He was one of the principal founders of the British arts and crafts movement, best known as a designer of wallpaper and patterned fabrics, a writer of poetry and fiction and a pioneer of the socialist movement in Britain.
Born on his family's estate of Elm House in Walthamstow, he went to school at Marlborough College, but left in 1851 after a student rebellion there. He then went to Exeter College, Oxford after studying for his matriculation to the university. He became influenced by John Ruskin there, and met his life-long friends and collaborators, Dante Gabriel Rossetti, Edward Burne-Jones, Ford Madox Brown and Philip Webb there as well. He also met his wife, Jane Burden, a working-class woman from Oxford whose pale skin, figure, and wavy, abundant dark hair were considered by Morris and his friends the epitome of beauty.
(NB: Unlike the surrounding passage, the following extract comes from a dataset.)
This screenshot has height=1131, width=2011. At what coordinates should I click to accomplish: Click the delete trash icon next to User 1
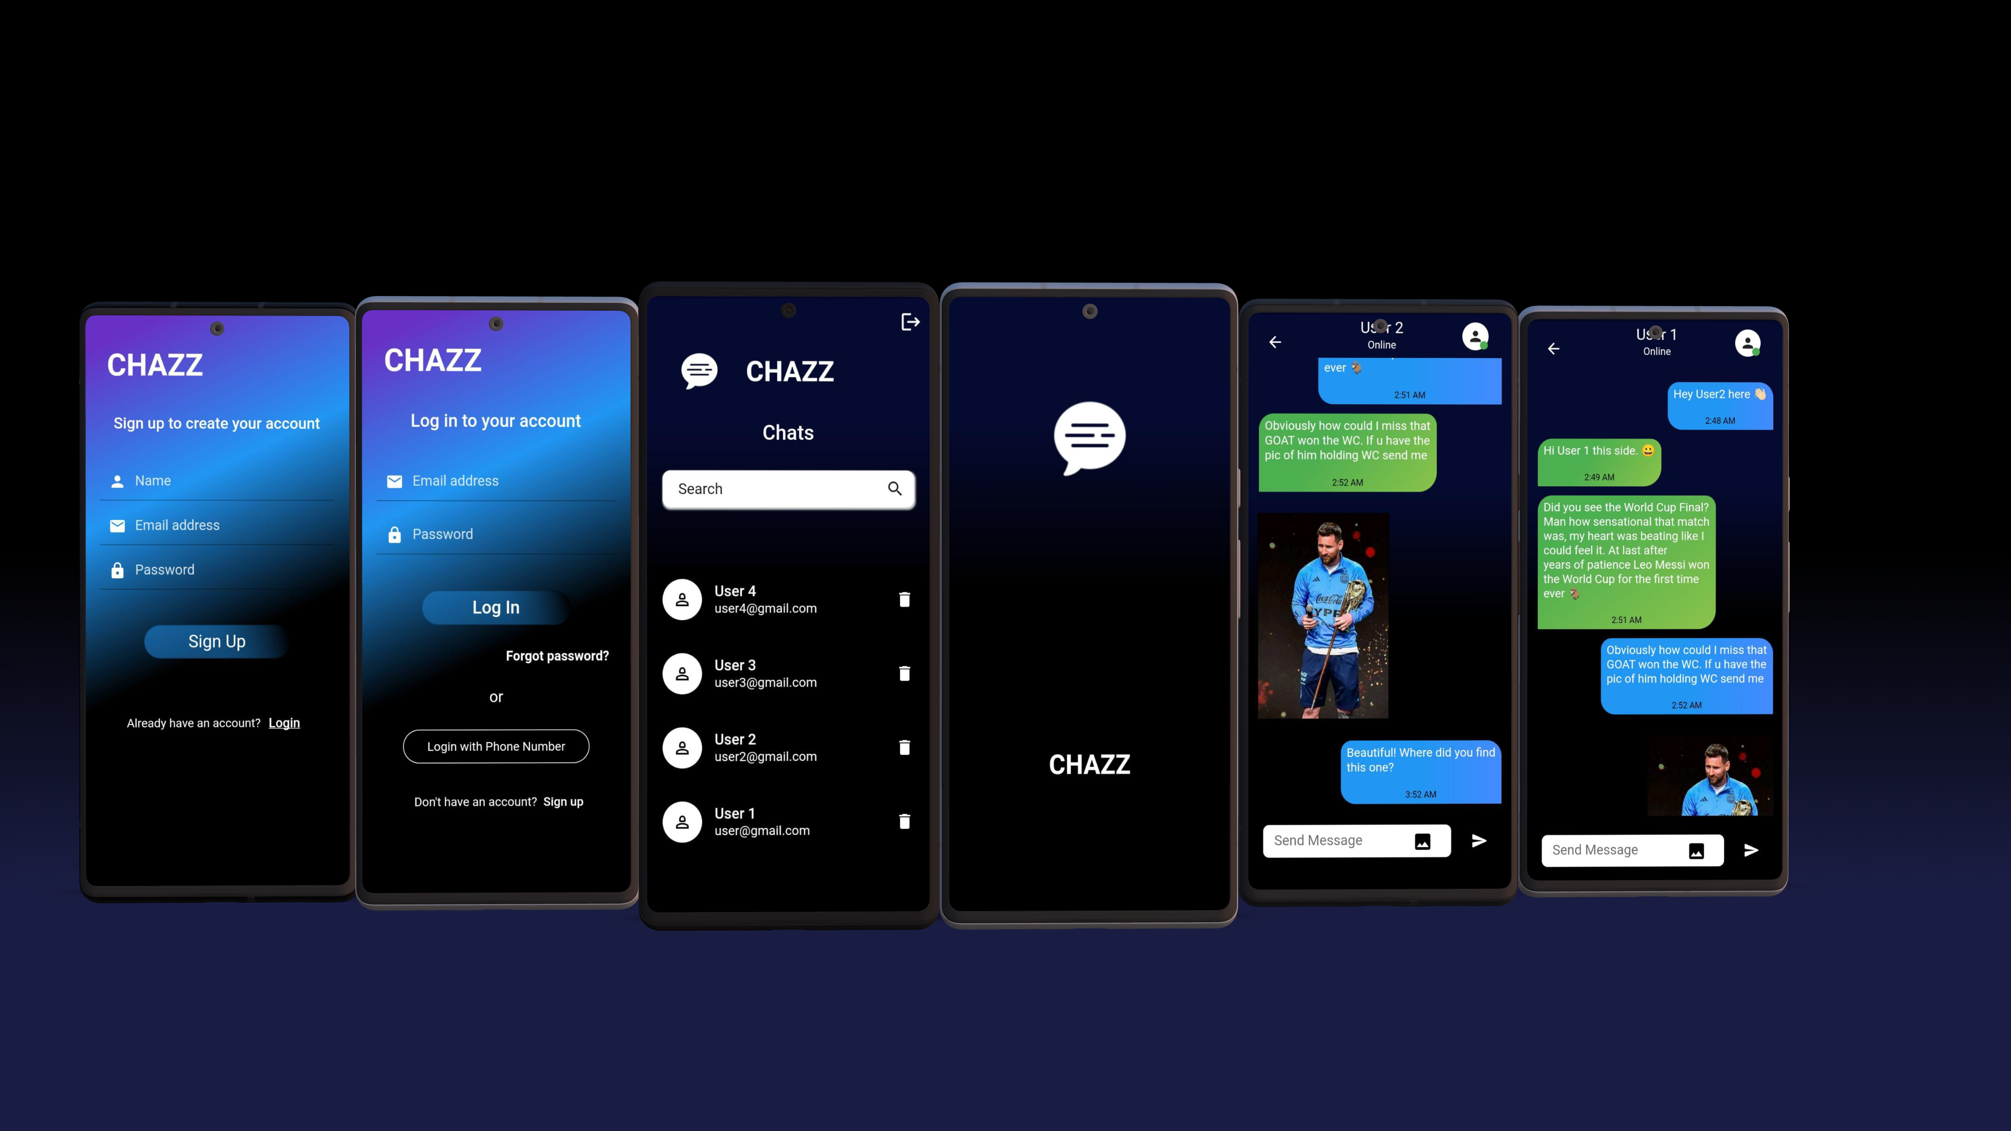coord(905,822)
These friends formed an artistic movement, the Pre-Raphaelite Brotherhood. They eschewed the tawdry industrial manufacture of decorative arts and architecture and favoured a return to hand-craftsmanship, raising artisans to the status of artists. He espoused the philosophy that art should be affordable, hand-made, and that there should be no hierarchy of artistic mediums.
Morris married Jane Burden at St Michael at the Northgate, Oxford, on 26 April 1859. They had two daughters, Jane (called Jenny), who developed epilepsy after a boating accident, and Mary (called May), who herself became a designer and writer.